Siete días de huelga, un preacuerdo fallido, otro por votar y varios conflictos enquistados
Los sindicatos y las concesionarias del servicio de recogida de las basuras han alcanzado un preacuerdo. Sin embargo, esto no implica la desconvocatoria de la huelga, dado que ha de ser votado en asamblea en la mañana de este domingo.
El Ayuntamiento de Madrid confía en que la propuesta del comité de huelga sea avalada por los trabajadores. De manera que se reanude inmediatamente el servicio para los ciudadanos. No es la primera vez que el consorcio se muestra positivo ante la llegada a un preacuerdo. Como tampoco es la primera vez en que el equipo de gobierno ve desmoronados sus esfuerzos por paralizar la huelga que se inició el lunes, 21 de abril.

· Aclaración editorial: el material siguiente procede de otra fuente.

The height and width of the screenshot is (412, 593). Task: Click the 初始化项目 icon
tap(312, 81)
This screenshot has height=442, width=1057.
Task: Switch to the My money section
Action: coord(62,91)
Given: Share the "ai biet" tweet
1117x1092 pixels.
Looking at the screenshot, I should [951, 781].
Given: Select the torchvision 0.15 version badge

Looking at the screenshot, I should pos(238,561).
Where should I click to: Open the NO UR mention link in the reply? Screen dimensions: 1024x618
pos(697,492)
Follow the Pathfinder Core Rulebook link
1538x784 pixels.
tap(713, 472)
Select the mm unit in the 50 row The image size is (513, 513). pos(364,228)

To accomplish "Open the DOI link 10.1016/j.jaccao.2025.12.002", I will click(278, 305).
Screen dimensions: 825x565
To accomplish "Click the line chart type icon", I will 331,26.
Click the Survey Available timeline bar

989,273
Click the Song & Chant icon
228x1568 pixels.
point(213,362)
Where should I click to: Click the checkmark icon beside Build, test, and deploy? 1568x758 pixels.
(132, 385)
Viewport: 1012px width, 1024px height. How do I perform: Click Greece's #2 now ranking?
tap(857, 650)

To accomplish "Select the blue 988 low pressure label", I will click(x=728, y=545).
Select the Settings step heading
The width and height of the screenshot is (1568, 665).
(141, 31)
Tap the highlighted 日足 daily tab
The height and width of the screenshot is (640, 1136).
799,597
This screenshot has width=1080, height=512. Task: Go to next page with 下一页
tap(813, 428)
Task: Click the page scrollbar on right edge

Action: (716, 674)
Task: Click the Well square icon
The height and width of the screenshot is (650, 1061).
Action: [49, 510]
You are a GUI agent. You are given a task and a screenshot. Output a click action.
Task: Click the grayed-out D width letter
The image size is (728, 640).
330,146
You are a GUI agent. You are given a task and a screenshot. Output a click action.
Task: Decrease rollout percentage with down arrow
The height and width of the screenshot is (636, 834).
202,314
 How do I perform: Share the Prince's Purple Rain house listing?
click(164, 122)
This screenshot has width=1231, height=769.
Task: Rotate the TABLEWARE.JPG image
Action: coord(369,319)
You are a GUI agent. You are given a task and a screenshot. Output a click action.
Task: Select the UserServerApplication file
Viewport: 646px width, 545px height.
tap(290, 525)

Apenas un día después de la convocatoria del parón, el martes 22 el Ayuntamiento confiaba en el cierre de un primer preacuerdo. Este establecía los mismos acuerdos salariales y laborales, la misma bolsa de horas y de contratación y cantidad de días libres. La única diferencia eran «unas pequeñas modificaciones respecto a un porcentaje de crecimiento del sueldo o de los días de libranza». La asamblea de trabajadores, convocada por CC.OO., UGT y RSU, finalmente tumbó este preacuerdo entre sindicatos y empresas concesionarias y la huelga continuó su marcha.
La única excepción fue la recogida de papel, cartón y vidrio que, desde el mismo lunes, mantuvo su recogida habitual. «En la recogida selectiva, en papel, cartón y vidrio, se ha llegado un acuerdo y, por tanto, eso sí se recogerá como todos los días», avanzó el delegado de Movilidad, Medio Ambiente y Urbanismo, Borja Carabante.
Las consecuencias de la huelga
A pesar de que el Ayuntamiento aseguró el 50% de servicios mínimos desde el lunes, la primera noche de paro terminó con el 47% de los residuos recogidos. La segunda noche la situación se sucedió y Carabante aseguró: «empieza a haber una acumulación» de basuras. El delegado pidió a las empresas «incrementar los recursos» para evitar que aplicar el régimen sancionador sea «con carácter inmediato».
Las sanciones llegaron el viernes 25, cuando el Ayuntamiento anunció la sanción a las empresas concesionarias con una primera multa de 1,6 millones de euros por incumplimiento de servicios mínimos en la huelga de recogida de basuras.
¿El Ayuntamiento vulnera el derecho a huelga?
Pero el conflicto no terminó ahí. Ese mismo día Hábitat Madrid denunció ante la Inspección Provincial de Trabajo al Ayuntamiento de Madrid y a las empresas concesionarias de la recogida de basuras por «vulnerar el derecho de huelga».
Según CC.OO., el Selur, el Servicio Especial de Limpieza Urgente del Ayuntamiento de Madrid, que no está afectado por el conflicto laboral, «ha intervenido durante estos días realizando recogidas de basura que exceden claramente los servicios mínimos decretados, sustituyendo de facto a los trabajadores en huelga». Esta acción vulnera por ley el derecho a huelga de los trabajadores y «puede constituir una conducta antisindical por parte del Ayuntamiento».
A pesar de ello, el pasado sábado el alcalde de Madrid, José Luis Martínez-Almeida, anunció que el lunes el Ayuntamiento empezará a recoger las basuras con sus propios medios si no se cumplen los servicios mínimos fijados.
Al mismo tiempo, las empresas amenazaron con presentar una demanda contra la docena de miembros del comité de empresa por 2,6 millones de euros de indemnización. El motivo alegado es que «la huelga sería ilegal al estar formalmente mal convocada». Así las cosas, el conflicto parece enquistado y de difícil solución a pesar de haber logrado un preacuerdo.